De l’art vidéo à la performance, les pratiques contemporaines font souvent et diversement usage de la voix, avec tout ce qu’elle véhicule de présence corporelle et de distance, voire d’absence, mais aussi d’identification, de situation, de mémoire, d’émotion et d’affect. D’exposition en exposition, ses potentialités s’éprouvent physiquement, autant que la difficulté à composer avec elle, et ses multiples mises en œuvre contribuent activement à caractériser ce qui fait aujourd’hui l’expérience sensorielle et psychologique de la visiteuse ou du visiteur.

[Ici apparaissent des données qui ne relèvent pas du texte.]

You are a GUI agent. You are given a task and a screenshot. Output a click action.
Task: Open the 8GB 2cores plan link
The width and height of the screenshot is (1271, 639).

LA VOIX AU CROISEMENT DES DISCIPLINES
En une quinzaine de contributions émanant d’artistes (Lawrence Abu Hamdan, Emma Dusong), de philosophes (Barbara Formis, Marianne Massin), d’historiens (Arlette Farge, Philippe Artières), de chercheurs, commissaires d’exposition ou critiques (Françoise Parfait, Mathilde Roman), cet ouvrage dirigé par Christophe Viart et Marwan Moujaes n’apporte pas seulement une multiplicité d’éclairages sur le travail de la voix, entre pratique et théorie, explorant quelques-unes des facettes de ce matériau diffus et pourtant plastique, mais déploie aussi ce que peut construire le dialogue entre ces différentes approches. Et ce que permettent les changements de focale : depuis des études centrées sur des œuvres telles Intervista d’Anri Sala, Deep See Blue Surrounding You de Laure Prouvost ou quatre courts métrages réalisés par Marguerite Duras en 1979, à des analyses portant sur la disjonction dans le cinéma de Gil Joseph Wolman ou les rapports de la voix à l’identité, en passant par des réflexions ancrées dans l’expérience personnelle : perte de la voix pour Françoise Parfait ou découverte de la sienne au fil de différents types de prises de parole publiques pour Philippe Artières. Avec un aperçu des recherches qu’Arlette Farge a menées sur « la voix au XVIIIe siècle dans les classes populaires », la profondeur historique de la question est amenée – à partir même de ce « monde silencieux des archives » qui forme « l’un des points aveugles du passé que l’historien travaille » (Philippe Artières) –, tandis que Karla Calvino Carbajal en propose une lecture comparatiste entre Amérique latine et France, entre les XIXe et XXIe siècles. Les points d’entrée et les perspectives sont donc variés, riches, et donnent à la voix sa pleine mesure, entre ce que l’on a perdu et ce qui reste, entre ce qu’elle contient et ce qu’elle ajoute au sens des mots, entre activation de l’espace, « phénomène de l’être » (Barbara Formis) et façon de « fabrique[r] des événements » (Arlette Farge).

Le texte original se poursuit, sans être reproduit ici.